Whenever you set up some automated system that produces files, there's always that nagging fear that you'll forget about it and it will run rampant, filling up your hard drive with clutter. One good example is using motion as a security system - you want to keep the most recent video clips in case you need to refer back to them, but there's little point in keeping the oldest ones.

Keeping only the most recent n videos and deleting the rest could be problematic, because the individual files could be large. Keeping anything younger than a certain number of days is no good, because there could be a burst of activity that creates a lot of files. So we want to make a script that will trim a directory of files down to a specific size.



This'll be a short one. No need to overthink things, no grand architecture, let's just make a script to trim a directory down to size. Skipping on past the usual boilerplate (You can download the complete script later if you really want a look), let's flesh out the options we want this utility to offer:-

my %opts;
GetOptions(\%opts, 'help!', 'delete!', 'move=s', 'size=s', 'atime!', 'mtime!', 'ctime!', 'basename!', 'pathname!', 'verbose!');

sub help
{
   print STDERR <<EOF;
Usage: $0 --size <size>{K,M,G} dirname/ --delete
       $0 --size <size>{K,M,G} dirname/ --move destdir/

       Omitting --delete and --move does a dry-run.

       --atime    : Sort by last access time
       --mtime    : Sort by last modified time (default)
       --ctime    : Sort by last inode change time
       --basename : Sort by file basename
       --pathname : Sort by file pathname

       --verbose : Show the list of files with timestamps

Sorts files contained in the given directory according to age, and deletes
the oldest files until the total size of the directory is under the given
size limit.
EOF
   return 1;
}
Since it's designed to run in an automated fashion, it's not going to print any output by default, and it's not going to take any action either, unless explicitly specified by --delete or --move.
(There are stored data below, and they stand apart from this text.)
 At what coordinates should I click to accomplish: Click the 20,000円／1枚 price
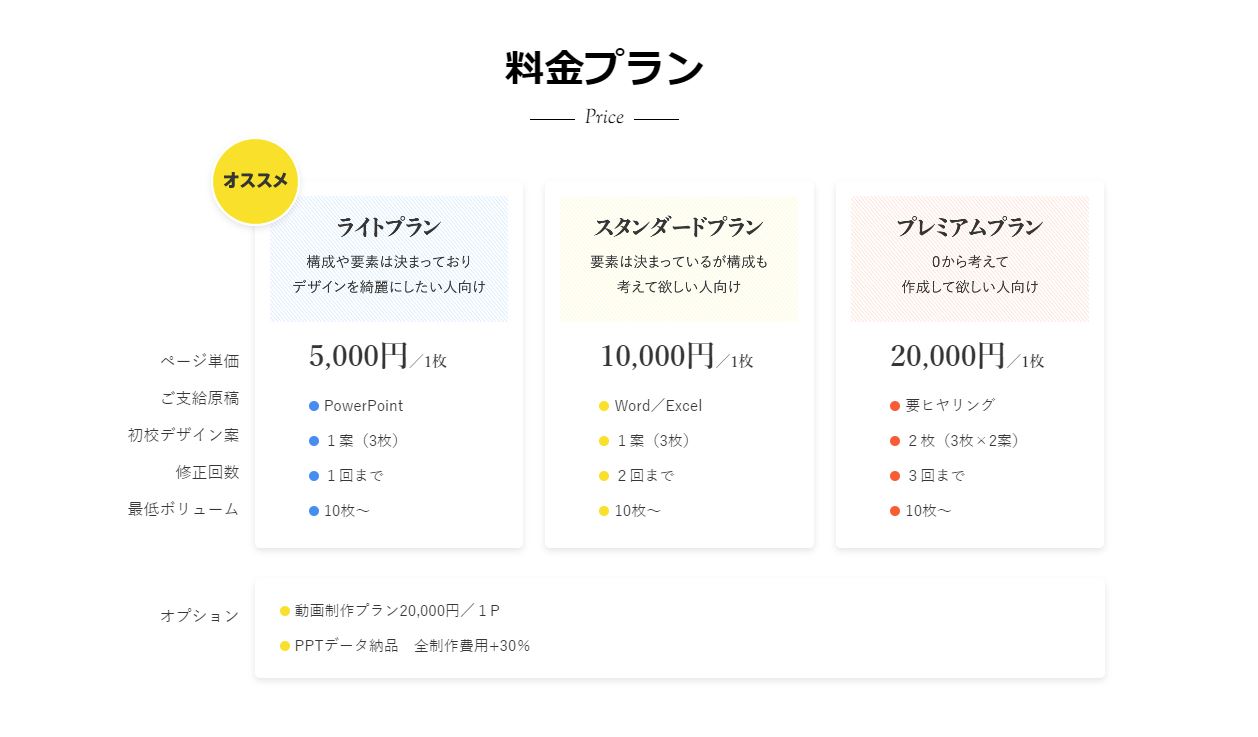tap(967, 357)
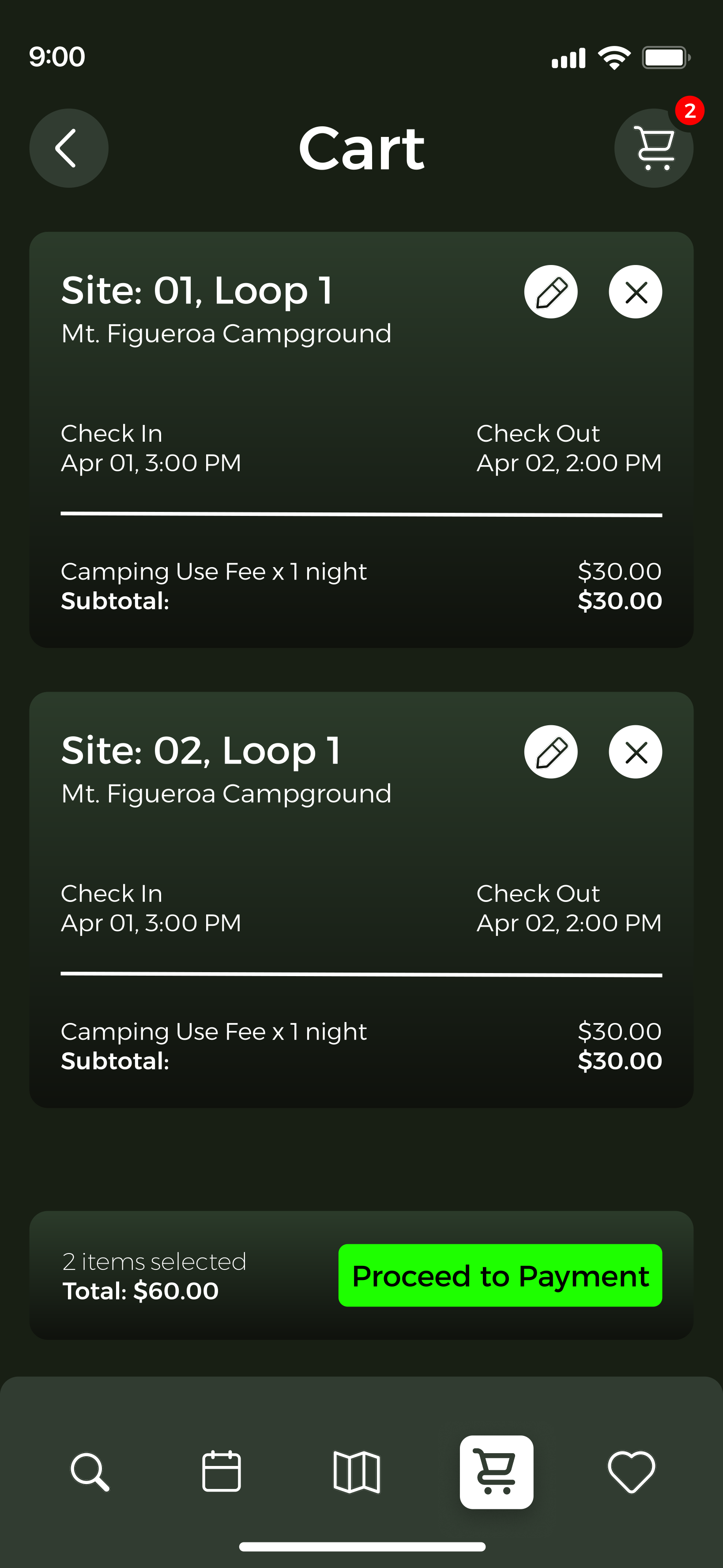The height and width of the screenshot is (1568, 723).
Task: Remove Site 01 from the cart
Action: tap(635, 292)
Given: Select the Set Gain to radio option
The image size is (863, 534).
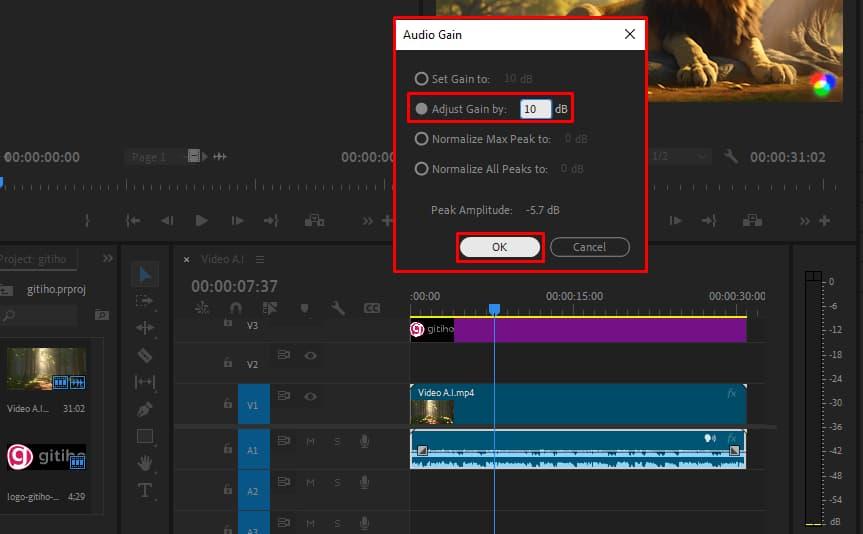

Sorting files by their "mtime" is the most likely use-case, so it's the default, but I do want to leave the door open for other sorting options in case I need them.

On to the main() subroutine. I'm going to be using two 'global' variables, variables declared outside the lexical scope of any of these subroutines which can be accessed by any of them. @FILES will be our list of hash-refs, each one representing a file we are potentially culling and containing keys storing the file name, size, and modification times. $TIME_ATTR just contains the name of the attribute we want to sort by. Generally speaking, it's good programming practice to avoid magic globals that get modified via spooky-action-at-a-distance. However, this is a small script and the alternative would be to generate our collating and sorting functions in a very roundabout way using closures. We don't really need that complexity for a simple little script.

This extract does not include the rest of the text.